It was hard to get up again this morning. But I did remember a bit more of a dream than I have been recalling lately. That was nice. It was pouring rain, so I decided to skip the walk. I have walked in the pouring rain, but I didn’t today.

I had a lot of big feelings today. Cried quite a bit. But right after work, a thunderstorm rolled in. There were rumbles of thunder, but I didn’t see any lightning. The air felt charged when I opened the door to get some video. And then it got really windy, and the clouds blew away. And I felt more cheerful and optimistic.

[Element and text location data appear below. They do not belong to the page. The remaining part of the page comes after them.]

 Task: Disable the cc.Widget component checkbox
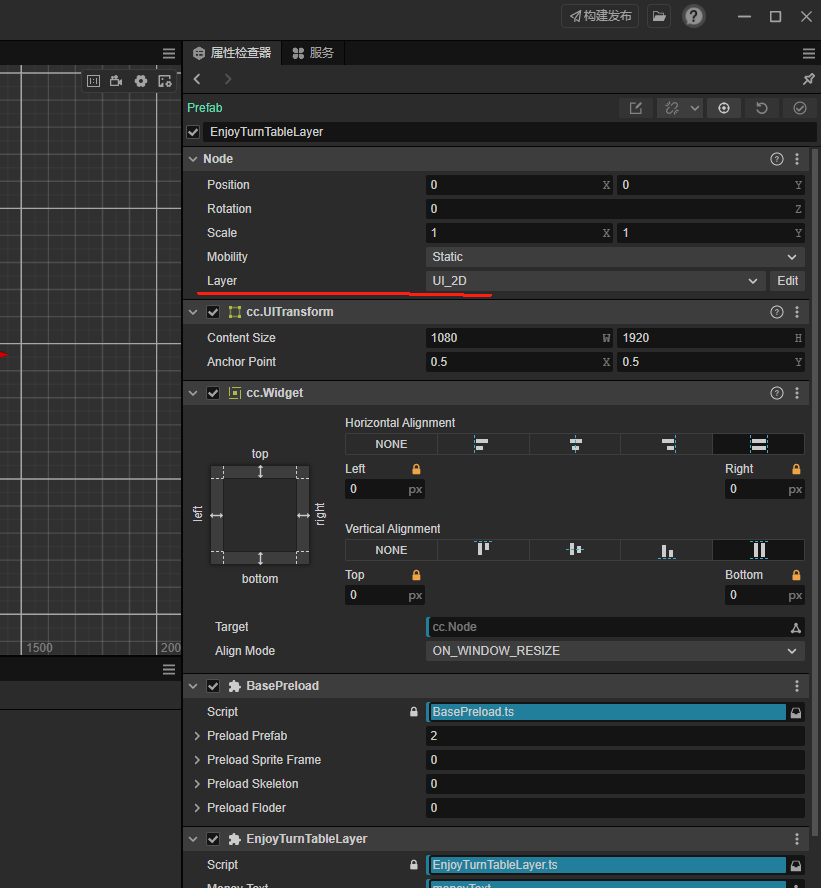pyautogui.click(x=213, y=393)
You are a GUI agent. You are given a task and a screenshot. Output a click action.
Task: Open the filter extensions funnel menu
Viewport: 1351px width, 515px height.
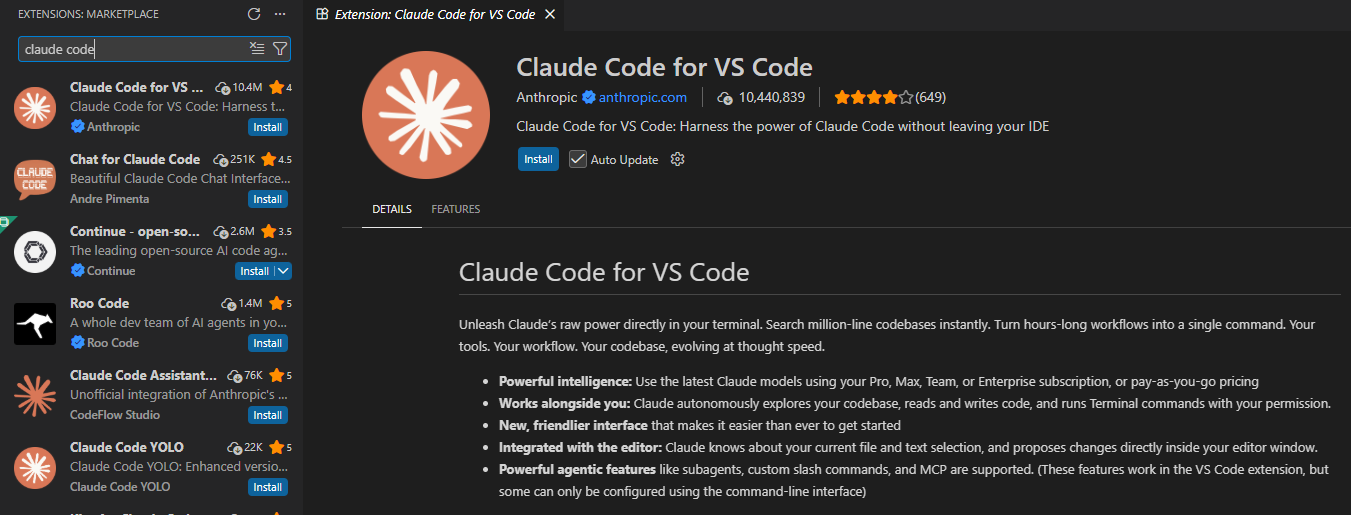point(280,48)
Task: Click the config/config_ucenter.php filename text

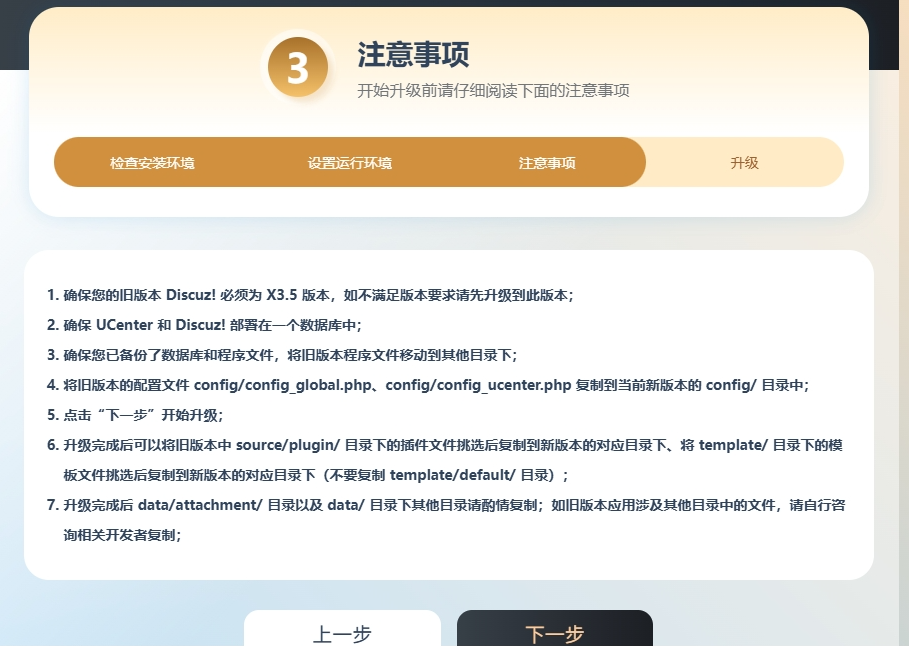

I got my taxes done and filed, but not the response letter from that error Ambrose made. The IRS site won’t let me sign on; I should have set up the account a month ago, but I’m giving myself grace because the whole situation upsets me. Here’s hoping there won’t be a penalty for the response letter being a little late. I mean, I did already pay them.

By the time I got to the hot springs, the wind was still blowing strong, but the sun was starting to come out. There were beautiful cloud formations in every direction. I had to let my hands warm in the hot tub before I started reading. I was a little social, but not much. I mostly read.

I thought about pitching a tent in my yard. It’s probably still a bit too cold at night for that. But I want to sleep outside. Maybe with warmer weather over this weekend I’ll be able to open my bedroom windows at night. Now that I’ve jammed some screens onto them.

I didn’t expect the anniversary of the celebration of life would impact me the way that it has. I’m thinking about him a lot as I see the pictures from last year’s trip to South Carolina pop up on my phone. I will try to embrace this. Missing him.